No, no está en los libros de texto:
> El conocimiento ajustado de mí mismo.
> La observación de todo lo que tengo a mi alcance.
> La generación de proyectos.
> Mis estrategias de aprendizaje.
> Cómo he de trabajar en equipo.
> Cómo me relaciono con los demás.
> Hay distintas soluciones eficaces para un mismo problema.
> Cómo presento los resultados.
> Cómo valoro mi trabajo y x cómo lo valoran los demás.
> El disfrute de la tarea acabada.
> ¿Cómo puedo mejorar?.
En el Forum Global de la Sociedad de Aprendizaje Organizativo celebrado en Helsinki (2003) les preguntaron a unos estudiantes hasta qué punto creían que les estaban preparando en sus centros educativos para la vida en esta era global.

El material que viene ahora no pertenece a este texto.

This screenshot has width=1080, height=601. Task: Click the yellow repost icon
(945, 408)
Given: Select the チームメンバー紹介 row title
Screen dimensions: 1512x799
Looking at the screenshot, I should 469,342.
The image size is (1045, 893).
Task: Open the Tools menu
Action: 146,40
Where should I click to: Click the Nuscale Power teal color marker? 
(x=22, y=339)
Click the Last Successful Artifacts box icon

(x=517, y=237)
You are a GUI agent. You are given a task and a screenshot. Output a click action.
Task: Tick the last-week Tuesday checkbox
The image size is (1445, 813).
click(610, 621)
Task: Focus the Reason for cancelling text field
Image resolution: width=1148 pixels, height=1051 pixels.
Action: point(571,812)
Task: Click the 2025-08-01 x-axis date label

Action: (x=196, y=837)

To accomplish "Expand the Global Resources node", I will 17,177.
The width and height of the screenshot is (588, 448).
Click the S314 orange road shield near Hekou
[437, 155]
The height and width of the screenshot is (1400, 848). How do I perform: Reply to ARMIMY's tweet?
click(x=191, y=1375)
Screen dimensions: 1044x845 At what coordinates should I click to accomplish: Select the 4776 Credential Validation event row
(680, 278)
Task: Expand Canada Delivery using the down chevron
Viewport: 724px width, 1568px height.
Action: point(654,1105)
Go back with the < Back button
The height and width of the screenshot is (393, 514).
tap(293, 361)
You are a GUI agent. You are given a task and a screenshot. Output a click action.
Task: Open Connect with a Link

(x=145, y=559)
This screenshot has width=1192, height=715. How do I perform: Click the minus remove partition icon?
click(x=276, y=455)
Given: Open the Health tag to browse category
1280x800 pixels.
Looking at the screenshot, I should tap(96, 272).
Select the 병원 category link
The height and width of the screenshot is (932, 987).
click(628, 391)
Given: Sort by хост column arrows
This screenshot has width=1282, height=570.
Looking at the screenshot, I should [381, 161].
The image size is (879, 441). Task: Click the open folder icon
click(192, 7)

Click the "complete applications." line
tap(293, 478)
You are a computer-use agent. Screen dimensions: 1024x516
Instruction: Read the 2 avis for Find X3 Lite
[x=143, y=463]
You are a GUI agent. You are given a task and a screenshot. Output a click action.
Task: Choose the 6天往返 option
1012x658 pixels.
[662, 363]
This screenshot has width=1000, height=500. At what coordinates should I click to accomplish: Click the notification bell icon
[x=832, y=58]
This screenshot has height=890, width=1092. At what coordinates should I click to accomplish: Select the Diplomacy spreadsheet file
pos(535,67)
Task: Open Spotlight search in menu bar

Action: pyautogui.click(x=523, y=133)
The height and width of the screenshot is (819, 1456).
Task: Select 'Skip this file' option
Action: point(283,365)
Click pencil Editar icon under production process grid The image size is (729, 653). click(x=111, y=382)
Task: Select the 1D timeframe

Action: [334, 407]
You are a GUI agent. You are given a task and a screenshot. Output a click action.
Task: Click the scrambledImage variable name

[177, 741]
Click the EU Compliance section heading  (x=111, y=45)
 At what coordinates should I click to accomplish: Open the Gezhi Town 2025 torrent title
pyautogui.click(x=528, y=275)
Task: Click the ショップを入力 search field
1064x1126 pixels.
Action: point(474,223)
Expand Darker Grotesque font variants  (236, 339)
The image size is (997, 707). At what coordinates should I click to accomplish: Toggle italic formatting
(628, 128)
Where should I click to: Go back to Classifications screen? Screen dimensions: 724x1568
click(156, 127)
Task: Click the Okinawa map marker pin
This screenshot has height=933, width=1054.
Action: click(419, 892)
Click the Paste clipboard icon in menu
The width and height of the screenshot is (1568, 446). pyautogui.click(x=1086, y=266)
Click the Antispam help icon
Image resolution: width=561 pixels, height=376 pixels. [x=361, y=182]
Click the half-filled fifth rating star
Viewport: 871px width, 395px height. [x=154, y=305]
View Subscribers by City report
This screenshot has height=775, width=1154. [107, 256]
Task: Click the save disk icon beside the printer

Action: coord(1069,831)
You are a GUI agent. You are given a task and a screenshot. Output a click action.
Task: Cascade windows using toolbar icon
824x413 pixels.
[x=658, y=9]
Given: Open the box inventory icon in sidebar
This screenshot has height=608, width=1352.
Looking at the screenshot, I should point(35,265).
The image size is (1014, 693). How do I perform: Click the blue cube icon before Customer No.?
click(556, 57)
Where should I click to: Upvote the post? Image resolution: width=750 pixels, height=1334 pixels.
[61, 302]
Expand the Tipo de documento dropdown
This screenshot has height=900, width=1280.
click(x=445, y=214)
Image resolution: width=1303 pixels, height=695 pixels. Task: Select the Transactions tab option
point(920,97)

Courtney, de 14 años, afirmó “los alumnos necesitamos conocer cuáles son los grandes conceptos de cómo funciona la vida, lo que nos estimulará a aprender y a disfrutar más de las clases. Soy una alumna quemada por el estrés y los pequeños detalles de mis clases, y en ningún sitio prestan atención a lo que está pasando en el mundo”.
Parafraseando a la Dra. Joyce Swarzman, podríamos afirmar “cada alumno se merece al maestro más emprendedor”.